So I watched the first episode of the 12 Monkeys TV adaptation with a little trepidation, but found I actually enjoyed much of it. It had some issues, but it had the potential to overcome them, certainly.
That doesn’t mean it will, though.
TV, as Constantine is discovering, is a cut-throat world, and many a better series has gone to the wall for far less (*cough*Farscape*cough* -Ed).
So the message, if there is a message, is to hit your stride as quickly as possible, and innovate ceaselessly. And maybe know where you’re going…
So, episode two.
After discovering that Leland Goines isn’t the real force behind the plague, the future scientists start to search for the Army of the Twelve Monkeys. Unable to find any answers in the future, they send Cole back to 2015 to seek out the mysterious mental patient — Jennifer Goines — seen in a newspaper photo drawing a monkey on a wall. Meanwhile Cassandra Railly does her own sleuthing.
In terms of stride, I think 12 Monkeys is already getting there.
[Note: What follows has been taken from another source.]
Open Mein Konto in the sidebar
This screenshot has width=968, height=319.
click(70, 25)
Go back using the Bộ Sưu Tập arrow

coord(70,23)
The show has a slick look, good production values without splurging unnecessarily on CGI effects. The time travel, for instance, simply consists of Cole disappearing — and is rather brilliantly described as “feeding the beast”, by Cole’s future-friend Ramse.
And actually, the Ramse/Cole friendship is more entertaining than it has any right to be. Part of that is that Kirk Acevedo is great — and I hope they make more use of him. Part of it is the writing. The exchange where Ramse tells Cole to find a girl and get some “vintage”, to which Cole responds asking Ramse’s mother’s name, did give me a giggle. There’s some good chemistry there.
And when Cole gets to the mental hospital in 2015, Emily Hampshire’s Goines is also something of a delight. She has the same crazy edge as Brad Pitt’s Jeffrey Goines in the film, but it’s darker, more sinister. She tells Cole tidbits about the Army, but it’s all couched in crazy and hard to tell what’s real, what isn’t, and what it all means.
It seems like the Twelve Monkeys refers to something about dead scientists at her father’s lab, where she used to work until dark figures came looking for a secret lab of Goines Sr — “the Night Room”. And to start with it seems like it might all be part of her mind. Until the Army of the Twelve Monkeys turns up to kidnap Goines, arriving at the summons of a doctor working for them.
Railly’s own investigations also run up against a terrifyingly real Twelve Monkeys. With her sceptical, reluctant ex-boyfriend Aaron Marker in tow, she tries to use Jeremy, her NSA investigator friend from last episode. Then she finds him dead, his face plastered with flower petals — and has an encounter with a terrifying but as yet unnamed bad guy brilliantly played by Tom Noonan (hereafter referred to as Monkey Man, until the showrunners decide to name him).
When Railly comes for Cole at the hospital, she does so just as the Twelve Monkeys are coming for Goines, in time for a tense and confusing confrontation under the hospital, before the bad guys escape with Goines.
This was a great second episode. The stakes, very early on, already feel high, and there are plenty of brilliantly dark characters. Not only Goines, a role which Hampshire suits better than I could have hoped, but Tom Noonan’s Monkey Man.
On top of that, the writers have already started to explore the limitations of the technology — the future scientists don‘t have the power to send him back to 1987, yet, and their first attempt to send him back to 2015 puts him in North Korea in 2006. Time travel is tricky.
If I was nervous after the first episode, I still am now — but I’m also excited. On the strength of this, there is real potential for this to be one of my new favourite shows. The writing is slick, the acting good, and the whole mood of the show is heavy and foreboding, and when it finishes I already want the next episode.
Just how I like ’em, then.
- Why is the creepiest kids’ show in the world playing at the mental asylum?
- Monkey Man could have killed Cole, but he didn’t. Time paradox, presumably, which suggests that he knows who Cole is and what he’s doing.
- “Jones”, the lead scientist in the future played by Barbara Sukowa, is another brilliant aspect of this show. She has that hardbitten, end-of-the-world feel, and serves as an excellent lynchpin for the series — the one desperate for success in saving the world.
- There’s a real Fringe feel to 12 Monkeys so far, and it’s not just Mr Acevedo. It nods at interesting tid-bits, as if saying, “Yes, that would be fun to explore, wouldn’t it?”